Task statement ▸ Could you reproduce every one of the entries below, word for word and with nothing altered?

Data listing ▸
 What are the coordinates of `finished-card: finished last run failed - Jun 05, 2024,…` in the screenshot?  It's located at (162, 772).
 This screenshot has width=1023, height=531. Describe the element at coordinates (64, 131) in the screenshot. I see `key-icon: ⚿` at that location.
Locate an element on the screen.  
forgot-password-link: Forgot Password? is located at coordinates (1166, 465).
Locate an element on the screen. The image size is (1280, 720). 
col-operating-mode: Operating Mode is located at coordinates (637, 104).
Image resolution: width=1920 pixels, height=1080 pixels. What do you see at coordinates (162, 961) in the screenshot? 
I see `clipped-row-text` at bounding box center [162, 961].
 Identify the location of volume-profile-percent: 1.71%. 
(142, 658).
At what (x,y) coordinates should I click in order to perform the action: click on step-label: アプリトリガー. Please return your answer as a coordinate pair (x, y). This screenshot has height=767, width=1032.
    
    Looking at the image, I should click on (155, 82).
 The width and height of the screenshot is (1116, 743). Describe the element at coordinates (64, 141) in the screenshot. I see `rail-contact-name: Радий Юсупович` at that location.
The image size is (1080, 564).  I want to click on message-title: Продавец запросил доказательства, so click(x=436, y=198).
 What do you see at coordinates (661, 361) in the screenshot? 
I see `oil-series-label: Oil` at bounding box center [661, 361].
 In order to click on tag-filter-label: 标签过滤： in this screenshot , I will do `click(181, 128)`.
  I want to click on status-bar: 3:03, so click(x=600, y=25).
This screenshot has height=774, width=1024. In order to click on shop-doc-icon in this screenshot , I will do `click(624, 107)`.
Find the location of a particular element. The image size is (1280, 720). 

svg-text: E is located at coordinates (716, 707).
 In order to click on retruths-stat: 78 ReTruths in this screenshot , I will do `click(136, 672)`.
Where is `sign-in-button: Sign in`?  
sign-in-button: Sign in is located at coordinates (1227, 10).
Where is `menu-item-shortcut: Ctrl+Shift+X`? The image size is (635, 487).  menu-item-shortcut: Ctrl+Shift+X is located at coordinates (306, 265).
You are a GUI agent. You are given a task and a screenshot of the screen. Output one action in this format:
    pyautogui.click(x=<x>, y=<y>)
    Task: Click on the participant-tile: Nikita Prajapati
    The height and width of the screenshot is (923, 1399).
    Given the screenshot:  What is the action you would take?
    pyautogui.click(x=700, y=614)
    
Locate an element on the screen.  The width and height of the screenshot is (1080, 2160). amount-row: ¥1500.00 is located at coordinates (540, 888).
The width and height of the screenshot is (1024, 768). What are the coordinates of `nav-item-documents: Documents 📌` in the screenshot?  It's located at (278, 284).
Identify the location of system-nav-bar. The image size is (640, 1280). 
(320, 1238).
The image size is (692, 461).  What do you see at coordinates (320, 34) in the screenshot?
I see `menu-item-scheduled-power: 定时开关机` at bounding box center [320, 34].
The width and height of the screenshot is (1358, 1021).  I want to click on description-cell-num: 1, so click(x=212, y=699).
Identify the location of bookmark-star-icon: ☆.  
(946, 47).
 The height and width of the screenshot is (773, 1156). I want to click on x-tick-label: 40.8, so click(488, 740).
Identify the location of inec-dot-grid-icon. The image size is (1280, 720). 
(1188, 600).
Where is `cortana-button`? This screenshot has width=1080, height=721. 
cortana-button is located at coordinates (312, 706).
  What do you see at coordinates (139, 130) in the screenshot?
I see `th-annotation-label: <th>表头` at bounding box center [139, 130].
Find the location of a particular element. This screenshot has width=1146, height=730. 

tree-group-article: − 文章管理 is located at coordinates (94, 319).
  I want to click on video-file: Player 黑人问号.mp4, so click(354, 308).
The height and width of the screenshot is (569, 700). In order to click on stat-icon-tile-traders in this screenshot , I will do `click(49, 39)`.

Exercise solution ▸
 What are the coordinates of `finished-card: finished last run failed - Jun 05, 2024,…` in the screenshot?  It's located at (162, 772).
 This screenshot has width=1023, height=531. Describe the element at coordinates (64, 131) in the screenshot. I see `key-icon: ⚿` at that location.
Locate an element on the screen.  
forgot-password-link: Forgot Password? is located at coordinates (1166, 465).
Locate an element on the screen. The image size is (1280, 720). 
col-operating-mode: Operating Mode is located at coordinates (637, 104).
Image resolution: width=1920 pixels, height=1080 pixels. What do you see at coordinates (162, 961) in the screenshot? 
I see `clipped-row-text` at bounding box center [162, 961].
 Identify the location of volume-profile-percent: 1.71%. 
(142, 658).
At what (x,y) coordinates should I click in order to perform the action: click on step-label: アプリトリガー. Please return your answer as a coordinate pair (x, y). This screenshot has height=767, width=1032.
    
    Looking at the image, I should click on (155, 82).
 The width and height of the screenshot is (1116, 743). Describe the element at coordinates (64, 141) in the screenshot. I see `rail-contact-name: Радий Юсупович` at that location.
The image size is (1080, 564).  I want to click on message-title: Продавец запросил доказательства, so click(x=436, y=198).
 What do you see at coordinates (661, 361) in the screenshot? 
I see `oil-series-label: Oil` at bounding box center [661, 361].
 In order to click on tag-filter-label: 标签过滤： in this screenshot , I will do `click(181, 128)`.
  I want to click on status-bar: 3:03, so click(x=600, y=25).
This screenshot has height=774, width=1024. In order to click on shop-doc-icon in this screenshot , I will do `click(624, 107)`.
Find the location of a particular element. The image size is (1280, 720). 

svg-text: E is located at coordinates (716, 707).
 In order to click on retruths-stat: 78 ReTruths in this screenshot , I will do `click(136, 672)`.
Where is `sign-in-button: Sign in`?  
sign-in-button: Sign in is located at coordinates (1227, 10).
Where is `menu-item-shortcut: Ctrl+Shift+X`? The image size is (635, 487).  menu-item-shortcut: Ctrl+Shift+X is located at coordinates (306, 265).
You are a GUI agent. You are given a task and a screenshot of the screen. Output one action in this format:
    pyautogui.click(x=<x>, y=<y>)
    Task: Click on the participant-tile: Nikita Prajapati
    The height and width of the screenshot is (923, 1399).
    Given the screenshot:  What is the action you would take?
    pyautogui.click(x=700, y=614)
    
Locate an element on the screen.  The width and height of the screenshot is (1080, 2160). amount-row: ¥1500.00 is located at coordinates (540, 888).
The width and height of the screenshot is (1024, 768). What are the coordinates of `nav-item-documents: Documents 📌` in the screenshot?  It's located at (278, 284).
Identify the location of system-nav-bar. The image size is (640, 1280). 
(320, 1238).
The image size is (692, 461).  What do you see at coordinates (320, 34) in the screenshot?
I see `menu-item-scheduled-power: 定时开关机` at bounding box center [320, 34].
The width and height of the screenshot is (1358, 1021).  I want to click on description-cell-num: 1, so click(x=212, y=699).
Identify the location of bookmark-star-icon: ☆.  
(946, 47).
 The height and width of the screenshot is (773, 1156). I want to click on x-tick-label: 40.8, so click(488, 740).
Identify the location of inec-dot-grid-icon. The image size is (1280, 720). 
(1188, 600).
Where is `cortana-button`? This screenshot has width=1080, height=721. 
cortana-button is located at coordinates (312, 706).
  What do you see at coordinates (139, 130) in the screenshot?
I see `th-annotation-label: <th>表头` at bounding box center [139, 130].
Find the location of a particular element. This screenshot has width=1146, height=730. 

tree-group-article: − 文章管理 is located at coordinates (94, 319).
  I want to click on video-file: Player 黑人问号.mp4, so click(354, 308).
The height and width of the screenshot is (569, 700). In order to click on stat-icon-tile-traders in this screenshot , I will do `click(49, 39)`.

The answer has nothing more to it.